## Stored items
—————
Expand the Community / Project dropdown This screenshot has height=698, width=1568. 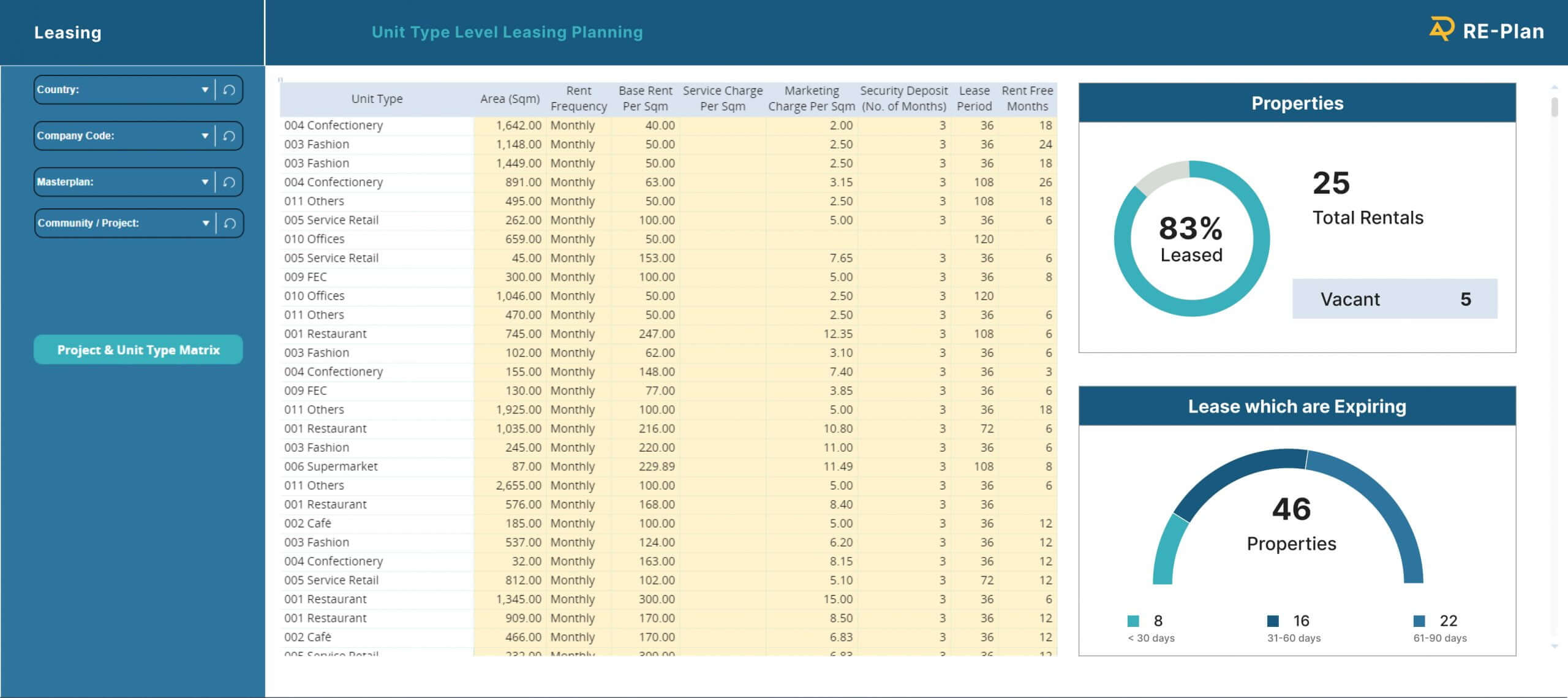pyautogui.click(x=205, y=223)
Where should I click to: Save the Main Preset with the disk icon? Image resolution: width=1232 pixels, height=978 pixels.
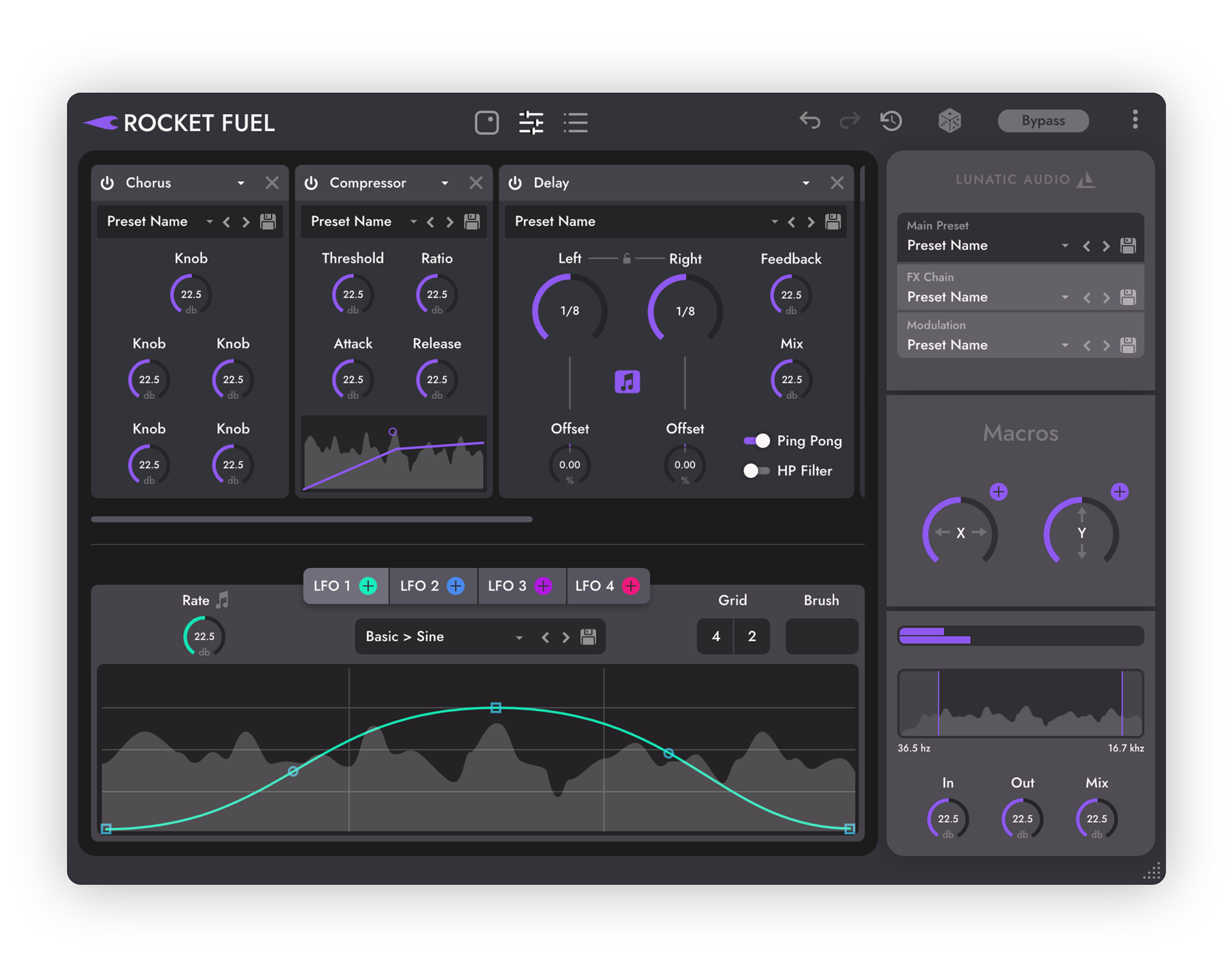click(x=1127, y=246)
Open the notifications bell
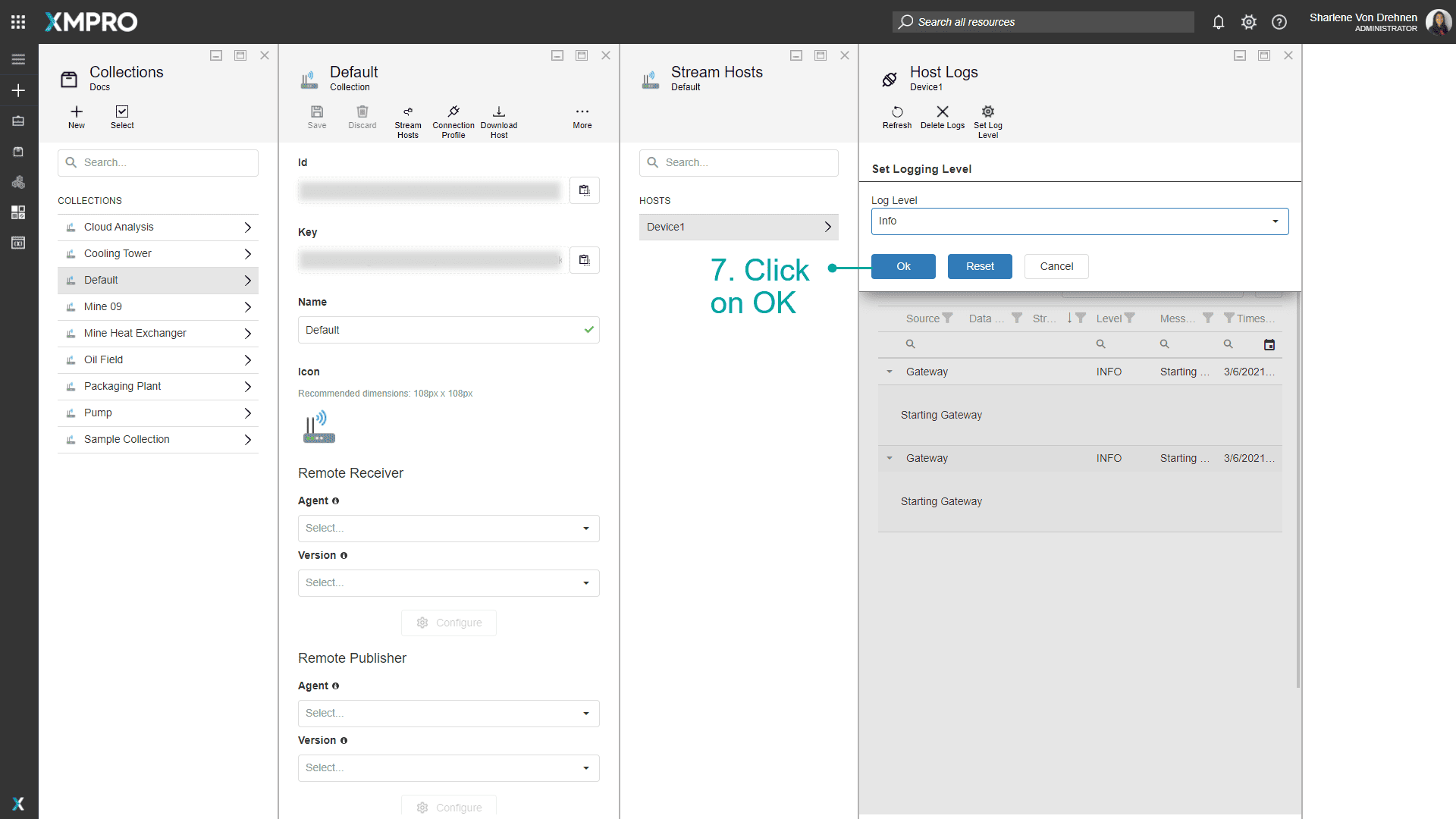 (x=1219, y=22)
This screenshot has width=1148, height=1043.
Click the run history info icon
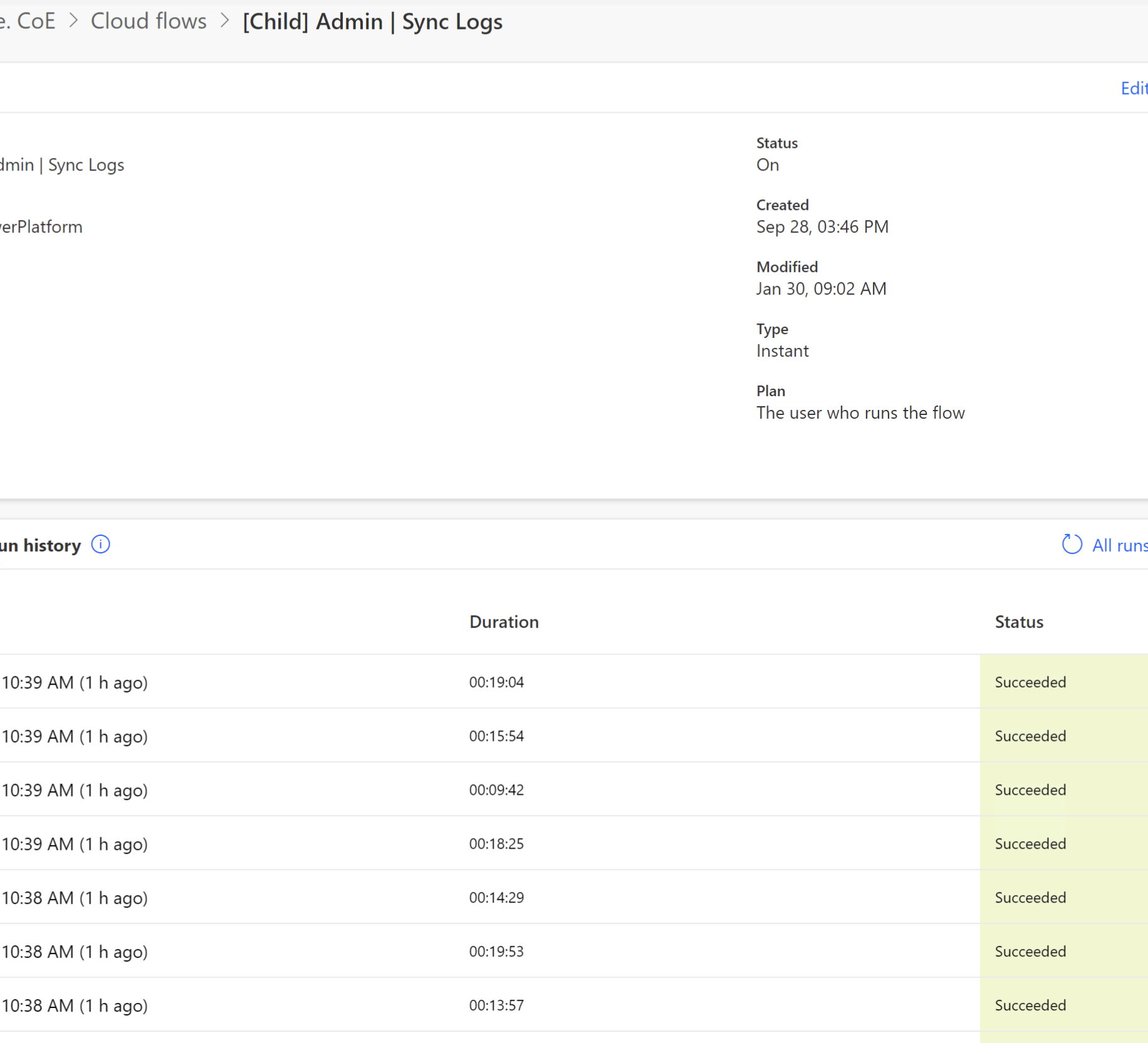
—————
## Work required
Set down nothing but the lines from the one containing "Open the notifications bell" to the final line above, both included, with every picture left out.

## Solution to this task
Open the notifications bell
 (x=1219, y=22)
This screenshot has width=1148, height=1043.
Click the run history info icon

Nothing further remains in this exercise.